▶ **What you have to do**
Reproduce the lines below verbatim, starting at the first line and ending at the line that contains "[x=289, y=34]", with both of these lines included.

▶ **Material for this task**
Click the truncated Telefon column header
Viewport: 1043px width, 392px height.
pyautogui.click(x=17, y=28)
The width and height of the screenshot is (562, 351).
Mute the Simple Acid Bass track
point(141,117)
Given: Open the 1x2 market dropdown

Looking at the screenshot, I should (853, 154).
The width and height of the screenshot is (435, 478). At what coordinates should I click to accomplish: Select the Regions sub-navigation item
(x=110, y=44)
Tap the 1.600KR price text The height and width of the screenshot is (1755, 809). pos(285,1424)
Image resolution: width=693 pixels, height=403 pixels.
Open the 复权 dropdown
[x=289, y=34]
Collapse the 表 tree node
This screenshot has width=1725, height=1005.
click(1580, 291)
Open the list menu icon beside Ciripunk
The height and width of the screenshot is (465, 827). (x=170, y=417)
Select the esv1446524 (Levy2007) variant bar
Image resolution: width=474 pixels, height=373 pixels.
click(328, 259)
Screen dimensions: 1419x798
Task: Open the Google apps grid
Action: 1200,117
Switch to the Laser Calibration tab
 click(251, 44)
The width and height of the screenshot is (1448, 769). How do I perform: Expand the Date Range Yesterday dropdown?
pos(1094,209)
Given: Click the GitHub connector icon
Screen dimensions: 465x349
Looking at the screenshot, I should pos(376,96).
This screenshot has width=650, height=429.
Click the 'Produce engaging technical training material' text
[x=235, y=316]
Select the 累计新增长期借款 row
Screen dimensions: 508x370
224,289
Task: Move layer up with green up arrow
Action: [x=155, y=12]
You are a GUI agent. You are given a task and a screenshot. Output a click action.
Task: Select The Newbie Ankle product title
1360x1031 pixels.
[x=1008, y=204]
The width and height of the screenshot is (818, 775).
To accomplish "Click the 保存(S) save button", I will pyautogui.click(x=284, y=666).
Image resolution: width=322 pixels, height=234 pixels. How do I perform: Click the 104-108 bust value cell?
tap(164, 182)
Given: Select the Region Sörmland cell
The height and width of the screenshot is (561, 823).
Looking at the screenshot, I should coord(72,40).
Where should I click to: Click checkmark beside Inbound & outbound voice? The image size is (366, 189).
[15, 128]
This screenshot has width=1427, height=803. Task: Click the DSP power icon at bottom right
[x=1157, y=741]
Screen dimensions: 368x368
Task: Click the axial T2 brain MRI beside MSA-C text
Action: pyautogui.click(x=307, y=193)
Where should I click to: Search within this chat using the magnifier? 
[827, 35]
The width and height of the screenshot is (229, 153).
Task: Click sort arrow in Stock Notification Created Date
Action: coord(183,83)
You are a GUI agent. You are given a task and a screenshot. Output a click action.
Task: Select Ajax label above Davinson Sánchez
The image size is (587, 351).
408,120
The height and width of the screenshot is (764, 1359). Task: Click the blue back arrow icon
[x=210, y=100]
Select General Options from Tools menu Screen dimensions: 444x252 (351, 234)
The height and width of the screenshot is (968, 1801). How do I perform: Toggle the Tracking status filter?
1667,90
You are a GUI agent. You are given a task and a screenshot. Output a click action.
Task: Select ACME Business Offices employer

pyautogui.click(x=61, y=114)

▶ **Reply**
Click the truncated Telefon column header
Viewport: 1043px width, 392px height.
pyautogui.click(x=17, y=28)
The width and height of the screenshot is (562, 351).
Mute the Simple Acid Bass track
point(141,117)
Given: Open the 1x2 market dropdown

Looking at the screenshot, I should (853, 154).
The width and height of the screenshot is (435, 478). At what coordinates should I click to accomplish: Select the Regions sub-navigation item
(x=110, y=44)
Tap the 1.600KR price text The height and width of the screenshot is (1755, 809). pos(285,1424)
Image resolution: width=693 pixels, height=403 pixels.
Open the 复权 dropdown
[x=289, y=34]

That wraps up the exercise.